▸ GOAL OF THE EXERCISE
What must be returned is the number of lines in the records holding the word "Jadi", with no other text.

---------- EXCERPTED DATA

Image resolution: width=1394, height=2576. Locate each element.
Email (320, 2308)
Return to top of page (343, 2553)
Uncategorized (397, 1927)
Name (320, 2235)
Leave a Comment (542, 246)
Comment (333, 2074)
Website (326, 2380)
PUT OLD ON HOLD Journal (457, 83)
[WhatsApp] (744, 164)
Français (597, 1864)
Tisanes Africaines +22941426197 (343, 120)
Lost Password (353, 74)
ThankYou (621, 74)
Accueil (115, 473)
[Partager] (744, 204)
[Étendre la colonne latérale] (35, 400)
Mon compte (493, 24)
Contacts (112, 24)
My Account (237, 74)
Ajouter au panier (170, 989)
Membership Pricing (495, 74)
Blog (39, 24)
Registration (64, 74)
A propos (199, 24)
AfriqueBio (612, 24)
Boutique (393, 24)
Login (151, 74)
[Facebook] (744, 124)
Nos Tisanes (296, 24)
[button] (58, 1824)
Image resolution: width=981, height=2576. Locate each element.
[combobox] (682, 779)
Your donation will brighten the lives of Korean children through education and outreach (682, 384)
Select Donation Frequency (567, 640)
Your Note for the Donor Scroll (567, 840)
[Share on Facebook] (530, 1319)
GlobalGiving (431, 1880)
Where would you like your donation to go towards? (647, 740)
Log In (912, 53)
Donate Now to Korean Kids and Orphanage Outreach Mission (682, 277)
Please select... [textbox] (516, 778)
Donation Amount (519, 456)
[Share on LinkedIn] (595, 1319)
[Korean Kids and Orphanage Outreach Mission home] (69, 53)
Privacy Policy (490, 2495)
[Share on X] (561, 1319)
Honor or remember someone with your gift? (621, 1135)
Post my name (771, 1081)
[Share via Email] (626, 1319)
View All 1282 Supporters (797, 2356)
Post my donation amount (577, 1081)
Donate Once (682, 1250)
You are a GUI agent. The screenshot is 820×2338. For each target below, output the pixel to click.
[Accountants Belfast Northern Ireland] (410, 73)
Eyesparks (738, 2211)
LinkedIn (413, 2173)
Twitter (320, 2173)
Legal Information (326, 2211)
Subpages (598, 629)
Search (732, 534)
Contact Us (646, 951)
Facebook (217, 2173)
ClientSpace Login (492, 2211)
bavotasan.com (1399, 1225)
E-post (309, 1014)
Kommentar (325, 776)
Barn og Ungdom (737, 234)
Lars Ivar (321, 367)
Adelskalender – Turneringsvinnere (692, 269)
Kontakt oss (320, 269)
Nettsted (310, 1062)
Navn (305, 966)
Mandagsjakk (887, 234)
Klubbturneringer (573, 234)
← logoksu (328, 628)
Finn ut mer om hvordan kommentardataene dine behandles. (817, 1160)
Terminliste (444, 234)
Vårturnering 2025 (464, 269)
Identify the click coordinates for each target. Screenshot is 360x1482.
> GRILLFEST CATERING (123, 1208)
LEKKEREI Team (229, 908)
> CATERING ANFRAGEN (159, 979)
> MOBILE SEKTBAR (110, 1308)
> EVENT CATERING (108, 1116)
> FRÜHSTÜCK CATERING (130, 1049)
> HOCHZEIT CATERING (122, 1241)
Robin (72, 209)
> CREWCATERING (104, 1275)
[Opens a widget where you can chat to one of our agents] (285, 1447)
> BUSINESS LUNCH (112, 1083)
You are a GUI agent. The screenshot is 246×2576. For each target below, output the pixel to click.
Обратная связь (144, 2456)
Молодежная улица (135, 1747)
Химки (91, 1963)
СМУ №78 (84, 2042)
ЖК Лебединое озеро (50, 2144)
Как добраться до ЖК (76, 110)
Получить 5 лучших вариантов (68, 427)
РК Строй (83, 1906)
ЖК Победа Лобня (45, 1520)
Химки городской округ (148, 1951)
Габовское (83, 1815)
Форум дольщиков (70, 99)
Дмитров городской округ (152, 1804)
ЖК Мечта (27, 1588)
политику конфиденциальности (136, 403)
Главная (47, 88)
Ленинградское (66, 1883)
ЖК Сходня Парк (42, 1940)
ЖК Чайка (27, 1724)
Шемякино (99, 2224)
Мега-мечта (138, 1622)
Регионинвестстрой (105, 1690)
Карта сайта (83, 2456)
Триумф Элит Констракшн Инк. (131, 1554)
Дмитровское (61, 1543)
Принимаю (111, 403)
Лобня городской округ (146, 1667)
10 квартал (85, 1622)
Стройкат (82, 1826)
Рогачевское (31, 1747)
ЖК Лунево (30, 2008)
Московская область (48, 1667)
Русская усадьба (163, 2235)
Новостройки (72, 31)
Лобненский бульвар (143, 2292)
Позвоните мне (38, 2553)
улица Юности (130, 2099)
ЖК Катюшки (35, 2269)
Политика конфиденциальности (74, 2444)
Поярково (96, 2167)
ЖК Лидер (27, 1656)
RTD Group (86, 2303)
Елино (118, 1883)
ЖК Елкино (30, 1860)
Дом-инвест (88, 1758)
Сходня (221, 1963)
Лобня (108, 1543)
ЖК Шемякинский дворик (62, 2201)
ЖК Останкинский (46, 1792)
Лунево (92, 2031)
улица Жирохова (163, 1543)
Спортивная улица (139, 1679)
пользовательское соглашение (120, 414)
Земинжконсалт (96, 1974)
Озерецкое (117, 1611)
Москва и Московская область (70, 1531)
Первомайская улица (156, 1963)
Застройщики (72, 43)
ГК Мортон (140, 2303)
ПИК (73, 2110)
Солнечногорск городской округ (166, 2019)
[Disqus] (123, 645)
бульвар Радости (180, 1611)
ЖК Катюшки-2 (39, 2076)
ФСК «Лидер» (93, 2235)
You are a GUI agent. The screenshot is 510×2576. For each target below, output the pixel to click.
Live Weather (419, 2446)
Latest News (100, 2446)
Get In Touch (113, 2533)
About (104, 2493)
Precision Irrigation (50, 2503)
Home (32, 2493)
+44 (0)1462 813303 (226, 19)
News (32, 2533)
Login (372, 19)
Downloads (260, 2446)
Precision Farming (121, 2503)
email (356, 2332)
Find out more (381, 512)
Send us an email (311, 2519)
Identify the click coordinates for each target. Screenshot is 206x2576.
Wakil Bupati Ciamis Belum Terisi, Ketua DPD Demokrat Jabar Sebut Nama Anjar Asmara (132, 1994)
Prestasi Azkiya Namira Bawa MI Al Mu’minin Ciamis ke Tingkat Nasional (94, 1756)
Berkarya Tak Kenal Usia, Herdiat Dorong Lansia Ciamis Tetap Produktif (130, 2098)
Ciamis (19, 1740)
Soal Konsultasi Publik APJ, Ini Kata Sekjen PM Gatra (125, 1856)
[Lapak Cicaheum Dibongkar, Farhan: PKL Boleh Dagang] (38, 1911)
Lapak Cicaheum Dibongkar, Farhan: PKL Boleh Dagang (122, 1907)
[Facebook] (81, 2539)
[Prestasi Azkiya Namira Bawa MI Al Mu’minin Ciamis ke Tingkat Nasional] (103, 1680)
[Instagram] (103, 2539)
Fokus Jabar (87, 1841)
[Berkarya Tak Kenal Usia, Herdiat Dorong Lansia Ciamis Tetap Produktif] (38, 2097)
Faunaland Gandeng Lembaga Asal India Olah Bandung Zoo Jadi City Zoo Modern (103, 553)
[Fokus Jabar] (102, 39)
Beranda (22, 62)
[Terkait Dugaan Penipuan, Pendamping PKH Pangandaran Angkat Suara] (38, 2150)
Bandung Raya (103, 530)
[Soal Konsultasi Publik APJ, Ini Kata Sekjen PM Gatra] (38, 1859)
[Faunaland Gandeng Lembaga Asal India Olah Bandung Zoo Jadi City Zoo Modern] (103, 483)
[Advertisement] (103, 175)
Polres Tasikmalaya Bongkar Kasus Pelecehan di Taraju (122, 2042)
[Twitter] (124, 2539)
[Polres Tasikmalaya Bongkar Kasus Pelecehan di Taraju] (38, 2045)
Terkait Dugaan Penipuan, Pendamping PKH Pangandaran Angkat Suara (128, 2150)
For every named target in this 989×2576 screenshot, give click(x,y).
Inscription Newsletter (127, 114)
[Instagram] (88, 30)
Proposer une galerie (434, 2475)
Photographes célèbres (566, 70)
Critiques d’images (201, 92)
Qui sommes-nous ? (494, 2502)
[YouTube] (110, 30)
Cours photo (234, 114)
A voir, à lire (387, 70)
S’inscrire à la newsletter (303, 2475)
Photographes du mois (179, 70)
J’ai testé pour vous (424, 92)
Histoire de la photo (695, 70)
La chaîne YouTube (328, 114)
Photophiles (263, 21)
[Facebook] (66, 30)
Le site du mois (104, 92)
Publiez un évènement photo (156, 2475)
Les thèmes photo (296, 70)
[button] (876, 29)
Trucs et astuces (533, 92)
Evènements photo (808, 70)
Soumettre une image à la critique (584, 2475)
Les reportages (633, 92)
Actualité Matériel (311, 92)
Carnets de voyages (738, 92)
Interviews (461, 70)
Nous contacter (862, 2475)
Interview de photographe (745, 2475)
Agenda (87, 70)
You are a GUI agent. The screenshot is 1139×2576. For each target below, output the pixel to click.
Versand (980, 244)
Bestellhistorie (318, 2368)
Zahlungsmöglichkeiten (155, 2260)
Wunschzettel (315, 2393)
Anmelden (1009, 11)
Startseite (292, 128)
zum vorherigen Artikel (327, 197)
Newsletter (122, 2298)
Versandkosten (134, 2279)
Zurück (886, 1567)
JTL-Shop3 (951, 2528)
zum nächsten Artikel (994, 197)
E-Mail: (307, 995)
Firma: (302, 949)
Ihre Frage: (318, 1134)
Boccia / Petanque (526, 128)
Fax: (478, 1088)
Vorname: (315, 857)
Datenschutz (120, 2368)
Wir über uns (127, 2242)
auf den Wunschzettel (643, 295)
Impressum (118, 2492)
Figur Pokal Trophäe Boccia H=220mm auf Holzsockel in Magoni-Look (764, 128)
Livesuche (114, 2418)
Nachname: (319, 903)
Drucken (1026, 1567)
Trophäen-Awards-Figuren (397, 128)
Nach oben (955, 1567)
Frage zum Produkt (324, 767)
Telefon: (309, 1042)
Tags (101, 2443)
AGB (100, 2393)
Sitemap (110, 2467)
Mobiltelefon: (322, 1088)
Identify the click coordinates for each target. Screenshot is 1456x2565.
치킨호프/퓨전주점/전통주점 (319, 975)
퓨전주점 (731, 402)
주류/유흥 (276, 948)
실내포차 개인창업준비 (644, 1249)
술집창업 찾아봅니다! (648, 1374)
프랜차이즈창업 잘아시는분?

--------------------

▸ OUTPUT OF THE EXERCISE
2